Hace siglos, Aben Habuz, rey moro, gobernaba
en tierras de Granada. Era un antiguo guerrero, ya retirado, que, habiendo
llevado en su juventud una vida dedicada por completo al saqueo y a la pelea, al
sentirse viejo y achacoso, sólo deseaba vivir tranquilo y en paz con sus
enemigos, gozando de las tierras usurpadas.

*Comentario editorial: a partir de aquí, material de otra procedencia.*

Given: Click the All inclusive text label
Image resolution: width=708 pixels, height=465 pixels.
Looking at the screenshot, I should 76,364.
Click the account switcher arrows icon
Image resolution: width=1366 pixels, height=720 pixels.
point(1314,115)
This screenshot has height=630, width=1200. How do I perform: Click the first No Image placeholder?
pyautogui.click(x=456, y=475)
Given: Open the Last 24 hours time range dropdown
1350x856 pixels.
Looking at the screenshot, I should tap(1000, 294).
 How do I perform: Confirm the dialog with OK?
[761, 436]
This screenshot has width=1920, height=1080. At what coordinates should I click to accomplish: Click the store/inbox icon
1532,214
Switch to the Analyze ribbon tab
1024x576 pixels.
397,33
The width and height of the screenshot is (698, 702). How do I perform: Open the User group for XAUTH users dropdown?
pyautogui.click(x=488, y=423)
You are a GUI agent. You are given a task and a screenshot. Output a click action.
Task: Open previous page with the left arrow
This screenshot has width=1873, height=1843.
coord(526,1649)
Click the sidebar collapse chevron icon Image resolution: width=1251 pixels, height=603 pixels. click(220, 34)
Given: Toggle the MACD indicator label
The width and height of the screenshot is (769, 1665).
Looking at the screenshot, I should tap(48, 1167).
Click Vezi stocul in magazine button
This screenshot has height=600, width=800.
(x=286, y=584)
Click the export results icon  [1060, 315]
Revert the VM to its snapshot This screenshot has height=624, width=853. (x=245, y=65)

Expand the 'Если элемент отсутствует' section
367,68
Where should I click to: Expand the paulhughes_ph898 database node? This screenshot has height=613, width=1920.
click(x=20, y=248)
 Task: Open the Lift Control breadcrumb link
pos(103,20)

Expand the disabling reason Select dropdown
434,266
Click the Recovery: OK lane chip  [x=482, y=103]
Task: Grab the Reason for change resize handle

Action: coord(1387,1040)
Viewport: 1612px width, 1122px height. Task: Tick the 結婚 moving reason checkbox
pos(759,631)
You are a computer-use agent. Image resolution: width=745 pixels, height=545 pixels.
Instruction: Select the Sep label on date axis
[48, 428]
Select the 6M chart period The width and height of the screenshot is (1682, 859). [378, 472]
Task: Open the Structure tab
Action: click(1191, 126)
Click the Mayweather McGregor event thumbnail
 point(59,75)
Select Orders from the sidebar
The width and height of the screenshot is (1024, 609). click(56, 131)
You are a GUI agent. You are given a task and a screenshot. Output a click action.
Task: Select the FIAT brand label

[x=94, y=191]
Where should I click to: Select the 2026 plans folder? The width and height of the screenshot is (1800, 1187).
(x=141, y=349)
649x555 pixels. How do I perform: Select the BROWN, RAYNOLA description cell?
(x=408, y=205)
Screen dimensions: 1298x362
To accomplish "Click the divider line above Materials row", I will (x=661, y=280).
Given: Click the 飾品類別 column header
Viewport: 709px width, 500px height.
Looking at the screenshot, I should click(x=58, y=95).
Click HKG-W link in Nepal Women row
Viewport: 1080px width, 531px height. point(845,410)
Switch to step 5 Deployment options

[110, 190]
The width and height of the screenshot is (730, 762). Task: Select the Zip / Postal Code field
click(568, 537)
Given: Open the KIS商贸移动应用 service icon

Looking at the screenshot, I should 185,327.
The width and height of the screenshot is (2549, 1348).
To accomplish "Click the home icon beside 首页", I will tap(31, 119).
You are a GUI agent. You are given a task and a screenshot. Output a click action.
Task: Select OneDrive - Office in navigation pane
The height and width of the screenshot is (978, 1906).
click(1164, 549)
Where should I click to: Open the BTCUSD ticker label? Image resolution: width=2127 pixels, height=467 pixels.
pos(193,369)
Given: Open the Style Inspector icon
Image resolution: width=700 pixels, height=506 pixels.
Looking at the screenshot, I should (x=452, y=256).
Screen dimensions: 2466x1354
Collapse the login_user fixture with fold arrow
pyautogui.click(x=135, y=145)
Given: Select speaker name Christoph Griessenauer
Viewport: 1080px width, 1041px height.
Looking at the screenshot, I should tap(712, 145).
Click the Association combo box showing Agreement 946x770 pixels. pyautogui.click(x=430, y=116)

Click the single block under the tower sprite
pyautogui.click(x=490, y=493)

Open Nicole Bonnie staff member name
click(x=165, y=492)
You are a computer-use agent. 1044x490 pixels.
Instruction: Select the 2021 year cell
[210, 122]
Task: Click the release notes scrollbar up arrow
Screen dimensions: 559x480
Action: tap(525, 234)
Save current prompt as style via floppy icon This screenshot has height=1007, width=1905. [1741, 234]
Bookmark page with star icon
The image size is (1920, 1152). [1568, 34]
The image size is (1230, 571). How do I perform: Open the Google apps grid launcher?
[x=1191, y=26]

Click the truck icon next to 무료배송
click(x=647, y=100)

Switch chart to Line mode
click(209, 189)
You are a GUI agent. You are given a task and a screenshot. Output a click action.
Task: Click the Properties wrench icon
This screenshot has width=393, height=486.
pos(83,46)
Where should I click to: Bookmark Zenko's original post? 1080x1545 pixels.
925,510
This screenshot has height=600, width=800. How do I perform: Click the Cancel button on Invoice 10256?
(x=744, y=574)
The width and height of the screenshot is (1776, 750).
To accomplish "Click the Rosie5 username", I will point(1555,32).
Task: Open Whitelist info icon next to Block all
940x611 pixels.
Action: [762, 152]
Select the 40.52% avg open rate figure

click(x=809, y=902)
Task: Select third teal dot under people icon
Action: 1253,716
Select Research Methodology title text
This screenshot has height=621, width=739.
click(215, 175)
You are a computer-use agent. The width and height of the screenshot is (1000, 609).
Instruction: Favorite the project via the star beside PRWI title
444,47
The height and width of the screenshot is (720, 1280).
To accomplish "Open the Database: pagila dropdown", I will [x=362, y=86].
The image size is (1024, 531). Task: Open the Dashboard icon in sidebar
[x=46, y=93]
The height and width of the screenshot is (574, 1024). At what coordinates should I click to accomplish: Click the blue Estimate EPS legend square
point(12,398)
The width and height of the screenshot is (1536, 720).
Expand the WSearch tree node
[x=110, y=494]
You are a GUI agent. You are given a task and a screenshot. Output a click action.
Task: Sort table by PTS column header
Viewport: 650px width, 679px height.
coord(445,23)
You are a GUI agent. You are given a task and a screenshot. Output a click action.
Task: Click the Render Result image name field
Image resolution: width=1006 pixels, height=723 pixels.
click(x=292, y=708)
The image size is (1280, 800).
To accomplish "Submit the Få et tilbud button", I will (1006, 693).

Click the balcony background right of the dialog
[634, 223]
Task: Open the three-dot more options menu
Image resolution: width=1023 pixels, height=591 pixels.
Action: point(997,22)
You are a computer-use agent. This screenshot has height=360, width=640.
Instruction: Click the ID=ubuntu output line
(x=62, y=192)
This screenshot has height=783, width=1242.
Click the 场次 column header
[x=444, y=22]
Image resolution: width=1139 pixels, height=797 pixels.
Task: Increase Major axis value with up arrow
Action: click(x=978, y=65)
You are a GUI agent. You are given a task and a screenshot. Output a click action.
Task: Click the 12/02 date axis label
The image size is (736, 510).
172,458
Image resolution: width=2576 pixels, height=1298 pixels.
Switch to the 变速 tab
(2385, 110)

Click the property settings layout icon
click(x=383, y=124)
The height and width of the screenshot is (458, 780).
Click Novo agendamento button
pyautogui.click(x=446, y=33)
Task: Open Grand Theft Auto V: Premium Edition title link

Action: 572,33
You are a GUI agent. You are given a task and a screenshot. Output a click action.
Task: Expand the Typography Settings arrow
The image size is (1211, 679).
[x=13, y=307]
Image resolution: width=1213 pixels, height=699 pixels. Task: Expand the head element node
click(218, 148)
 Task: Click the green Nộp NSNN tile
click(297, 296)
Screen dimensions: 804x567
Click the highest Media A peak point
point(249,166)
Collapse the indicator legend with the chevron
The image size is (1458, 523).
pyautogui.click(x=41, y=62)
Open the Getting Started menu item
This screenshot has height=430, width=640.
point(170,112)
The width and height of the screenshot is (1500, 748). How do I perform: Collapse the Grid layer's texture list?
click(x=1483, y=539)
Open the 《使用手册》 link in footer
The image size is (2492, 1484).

Pero sucedió que el sensato monarca vióse
obligado a mantener aún la lucha con algunos príncipes jóvenes, dispuestos a
pedirle cuenta de sus usurpaciones. Ciertas provincias lejanas de su reino,
tratadas cruelmente en los días de su poderío, se sublevaron al verle achacoso,
y se unieron para atacarle. Viéndose, pues, rodeado de descontentos y con la
capital de su reino, Granada, hundida entre escabrosas montañas que ocultaban
la aproximación del enemigo, Aben Habuz vivía en constante alarma, sin saber
por qué lado ataca-rían.
De nada le sirvió colocar guardias en los
desfiladeros, con orden de encender hogueras por la noche y levantar columnas
de humo durante el día para señalar la proximidad del enemigo, ya que éste
avanzaba por pasos ocultos y asolaba el país en las mismas barbas del Monarca,
retirándose con los prisioneros, y cargado de botín, a la montaña.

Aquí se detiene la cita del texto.